> _EXERCISES TO COMPLETE_
- a) In the email thread, what are the answers to these questions?
(i) How are the "New Pilot" JSON downloads delimited?
(ii) Which programming language does Graeme Williams prefer for the code?
(iii) Which MARC field is given as an example of a name field?
- b) Rewrite the email thread, beginning at the words "You can download" and stopping after "Preferably Python code.", with "Python" replaced by "Perl".
- c) Does the email thread support each of these statements?
(i) Graeme Williams sent his message on April 1, 2021.
(ii) Graeme Williams wants to call an API for each entry.
(iii) Kevin Ford calls the question foolish.

> _SOURCE TEXT_

## start

Print

Print


Hello, Graeme:

It's not a foolish question.  The download file is a pretty good size and that can make it seem a little unwieldly.

The "New Pilot" JSON downloads are newline delimited, meaning each resource is on its own line.  As chance would have it, this SO post pretty much describes the source JSON you are dealing with and solution for reading line-by-line.  (See the next answer too.)

https://stackoverflow.com/a/12451465

Best of luck,
Kevin

--
Kevin Ford
Library of Congress
Washington, DC


-----Original Message-----
From: Code for Libraries <[log in to unmask]> On Behalf Of Graeme Williams
Sent: Thursday, April 1, 2021 5:11 PM
To: [log in to unmask]
Subject: [CODE4LIB] A question ...

You can download Library of Congress authority files in various formats from https://id.loc.gov/download/

Since it's April Fool's Day, let me ask a foolish question:  does anyone have code for extracting data from these files?  Preferably the MADS/RDF/JSON format files.  Preferably Python code.

I'm interested in extracting (e.g.) the names from the name authority file, so I can check the various name fields in a MARC record (e.g., 100 $a) -- and do it locally, without calling an API for each entry.

Graeme Williams
Las Vegas, NV
github.com/lagbolt

## end

> _INFORMATION PROVIDED_

## start

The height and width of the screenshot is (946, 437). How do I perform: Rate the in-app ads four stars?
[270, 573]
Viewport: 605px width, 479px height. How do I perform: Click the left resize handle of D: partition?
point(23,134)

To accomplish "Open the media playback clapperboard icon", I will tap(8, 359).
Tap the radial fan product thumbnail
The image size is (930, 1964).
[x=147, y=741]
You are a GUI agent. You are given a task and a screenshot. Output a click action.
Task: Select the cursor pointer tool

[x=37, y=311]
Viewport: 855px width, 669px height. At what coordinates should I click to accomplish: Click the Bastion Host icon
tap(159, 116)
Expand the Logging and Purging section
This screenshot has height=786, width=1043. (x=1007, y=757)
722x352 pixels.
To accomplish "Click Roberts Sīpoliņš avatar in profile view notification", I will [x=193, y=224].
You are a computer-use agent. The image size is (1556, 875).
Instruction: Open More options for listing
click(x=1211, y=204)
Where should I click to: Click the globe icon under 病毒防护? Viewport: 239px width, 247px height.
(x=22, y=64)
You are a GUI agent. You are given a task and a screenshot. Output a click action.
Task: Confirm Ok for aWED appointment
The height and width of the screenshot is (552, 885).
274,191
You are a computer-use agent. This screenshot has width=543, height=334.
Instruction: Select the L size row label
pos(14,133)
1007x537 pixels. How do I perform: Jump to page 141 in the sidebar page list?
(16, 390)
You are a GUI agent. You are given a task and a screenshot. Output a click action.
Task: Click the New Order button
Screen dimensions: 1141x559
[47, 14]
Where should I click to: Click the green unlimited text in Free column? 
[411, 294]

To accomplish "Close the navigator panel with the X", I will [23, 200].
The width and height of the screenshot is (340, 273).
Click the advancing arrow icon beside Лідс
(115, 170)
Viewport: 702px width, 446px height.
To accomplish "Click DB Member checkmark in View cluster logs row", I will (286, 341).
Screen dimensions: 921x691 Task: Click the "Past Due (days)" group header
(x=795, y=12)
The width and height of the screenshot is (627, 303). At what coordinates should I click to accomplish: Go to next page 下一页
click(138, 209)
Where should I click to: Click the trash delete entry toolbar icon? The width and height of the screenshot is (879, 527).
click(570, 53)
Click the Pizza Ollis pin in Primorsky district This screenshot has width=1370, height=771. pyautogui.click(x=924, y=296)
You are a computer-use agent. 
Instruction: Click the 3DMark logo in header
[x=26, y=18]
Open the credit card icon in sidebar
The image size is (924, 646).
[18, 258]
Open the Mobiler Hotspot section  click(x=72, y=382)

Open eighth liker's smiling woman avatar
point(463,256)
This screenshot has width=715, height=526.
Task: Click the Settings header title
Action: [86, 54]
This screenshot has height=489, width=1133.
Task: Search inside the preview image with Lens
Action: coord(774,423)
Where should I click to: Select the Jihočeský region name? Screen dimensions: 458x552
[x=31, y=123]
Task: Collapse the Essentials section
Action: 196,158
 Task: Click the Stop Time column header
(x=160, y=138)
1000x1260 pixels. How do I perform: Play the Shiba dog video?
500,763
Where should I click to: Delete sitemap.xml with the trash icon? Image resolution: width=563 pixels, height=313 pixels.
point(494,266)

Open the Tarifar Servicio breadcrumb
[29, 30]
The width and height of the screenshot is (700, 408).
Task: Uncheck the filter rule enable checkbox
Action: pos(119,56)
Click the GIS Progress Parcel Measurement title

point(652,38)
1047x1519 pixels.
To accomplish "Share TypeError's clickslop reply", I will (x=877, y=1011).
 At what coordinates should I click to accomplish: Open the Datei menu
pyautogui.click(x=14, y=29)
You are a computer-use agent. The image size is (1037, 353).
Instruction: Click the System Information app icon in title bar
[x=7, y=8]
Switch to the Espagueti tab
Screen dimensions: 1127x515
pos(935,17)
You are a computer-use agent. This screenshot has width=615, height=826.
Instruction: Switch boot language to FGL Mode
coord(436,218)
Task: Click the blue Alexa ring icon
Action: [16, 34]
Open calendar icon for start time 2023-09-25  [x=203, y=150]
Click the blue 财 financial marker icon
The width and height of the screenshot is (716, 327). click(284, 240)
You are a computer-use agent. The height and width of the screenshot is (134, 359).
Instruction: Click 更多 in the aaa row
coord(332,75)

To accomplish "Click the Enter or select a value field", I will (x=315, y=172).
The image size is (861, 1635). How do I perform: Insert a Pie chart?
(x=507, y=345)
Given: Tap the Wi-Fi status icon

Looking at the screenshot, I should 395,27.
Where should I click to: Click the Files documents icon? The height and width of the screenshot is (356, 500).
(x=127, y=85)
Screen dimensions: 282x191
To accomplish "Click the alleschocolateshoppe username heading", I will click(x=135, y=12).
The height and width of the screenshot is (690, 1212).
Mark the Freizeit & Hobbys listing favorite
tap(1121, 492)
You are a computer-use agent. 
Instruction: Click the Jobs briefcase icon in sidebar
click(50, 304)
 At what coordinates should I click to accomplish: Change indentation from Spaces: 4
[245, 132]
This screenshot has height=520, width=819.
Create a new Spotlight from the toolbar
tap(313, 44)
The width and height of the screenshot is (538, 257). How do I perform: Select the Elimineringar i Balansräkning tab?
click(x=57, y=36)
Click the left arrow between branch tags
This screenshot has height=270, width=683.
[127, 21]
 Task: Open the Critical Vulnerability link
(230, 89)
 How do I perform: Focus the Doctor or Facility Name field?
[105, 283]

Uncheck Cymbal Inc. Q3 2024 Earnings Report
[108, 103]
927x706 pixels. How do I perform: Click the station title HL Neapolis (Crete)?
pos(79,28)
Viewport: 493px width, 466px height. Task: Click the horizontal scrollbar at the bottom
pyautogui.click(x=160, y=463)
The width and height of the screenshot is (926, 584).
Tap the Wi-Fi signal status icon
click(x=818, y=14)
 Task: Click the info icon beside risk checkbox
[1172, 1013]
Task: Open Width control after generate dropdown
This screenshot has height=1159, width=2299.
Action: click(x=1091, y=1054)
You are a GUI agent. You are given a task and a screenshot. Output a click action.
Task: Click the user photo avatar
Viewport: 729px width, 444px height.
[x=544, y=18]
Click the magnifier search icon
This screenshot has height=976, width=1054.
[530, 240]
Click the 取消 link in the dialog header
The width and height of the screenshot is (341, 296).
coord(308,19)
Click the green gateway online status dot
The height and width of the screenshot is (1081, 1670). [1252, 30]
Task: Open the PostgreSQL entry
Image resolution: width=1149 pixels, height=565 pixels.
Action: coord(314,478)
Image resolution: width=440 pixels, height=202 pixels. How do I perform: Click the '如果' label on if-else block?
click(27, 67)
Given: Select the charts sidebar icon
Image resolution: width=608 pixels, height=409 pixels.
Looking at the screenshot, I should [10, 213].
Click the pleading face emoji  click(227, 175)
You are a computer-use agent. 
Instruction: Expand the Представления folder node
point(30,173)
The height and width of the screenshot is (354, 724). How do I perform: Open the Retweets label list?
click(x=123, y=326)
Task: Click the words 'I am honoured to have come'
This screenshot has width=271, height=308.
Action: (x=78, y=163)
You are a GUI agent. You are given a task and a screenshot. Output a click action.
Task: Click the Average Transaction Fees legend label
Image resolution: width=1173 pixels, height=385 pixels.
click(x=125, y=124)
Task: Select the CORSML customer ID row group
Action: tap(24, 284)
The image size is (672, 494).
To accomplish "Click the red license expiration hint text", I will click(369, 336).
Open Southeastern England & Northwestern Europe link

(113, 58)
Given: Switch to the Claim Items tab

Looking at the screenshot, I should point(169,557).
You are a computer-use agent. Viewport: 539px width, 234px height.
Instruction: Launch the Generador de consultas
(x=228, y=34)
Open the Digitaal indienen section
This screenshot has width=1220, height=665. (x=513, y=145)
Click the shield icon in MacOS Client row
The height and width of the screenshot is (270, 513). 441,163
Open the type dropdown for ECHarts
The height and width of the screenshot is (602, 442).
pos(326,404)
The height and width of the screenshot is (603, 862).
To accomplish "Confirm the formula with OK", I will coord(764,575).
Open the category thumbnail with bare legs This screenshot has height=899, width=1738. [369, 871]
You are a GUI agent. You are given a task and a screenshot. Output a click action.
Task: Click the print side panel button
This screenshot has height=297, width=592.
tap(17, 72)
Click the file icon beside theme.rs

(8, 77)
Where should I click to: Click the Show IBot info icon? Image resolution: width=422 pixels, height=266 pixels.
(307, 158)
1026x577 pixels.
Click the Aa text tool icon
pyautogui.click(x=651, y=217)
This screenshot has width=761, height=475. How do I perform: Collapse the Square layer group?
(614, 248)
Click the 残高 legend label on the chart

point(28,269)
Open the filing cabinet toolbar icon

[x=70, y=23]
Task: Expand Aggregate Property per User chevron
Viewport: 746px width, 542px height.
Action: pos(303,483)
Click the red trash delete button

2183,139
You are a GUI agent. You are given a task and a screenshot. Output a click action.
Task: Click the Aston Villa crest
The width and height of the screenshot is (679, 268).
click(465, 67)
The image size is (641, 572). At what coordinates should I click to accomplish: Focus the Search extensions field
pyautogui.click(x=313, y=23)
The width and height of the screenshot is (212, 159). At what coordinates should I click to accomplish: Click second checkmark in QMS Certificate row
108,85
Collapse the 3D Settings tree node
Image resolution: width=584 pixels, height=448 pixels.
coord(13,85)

## end

> _ANSWERS PROVIDED_
- a)
(i) They are newline delimited, with each resource on its own line.
(ii) Python.
(iii) 100 $a.

- b)
You can download Library of Congress authority files in various formats from https://id.loc.gov/download/

Since it's April Fool's Day, let me ask a foolish question:  does anyone have code for extracting data from these files?  Preferably the MADS/RDF/JSON format files.  Preferably Perl code.

- c)
(i) Yes: "Sent: Thursday, April 1, 2021 5:11 PM"
(ii) No: "and do it locally, without calling an API for each entry."
(iii) No: "It's not a foolish question."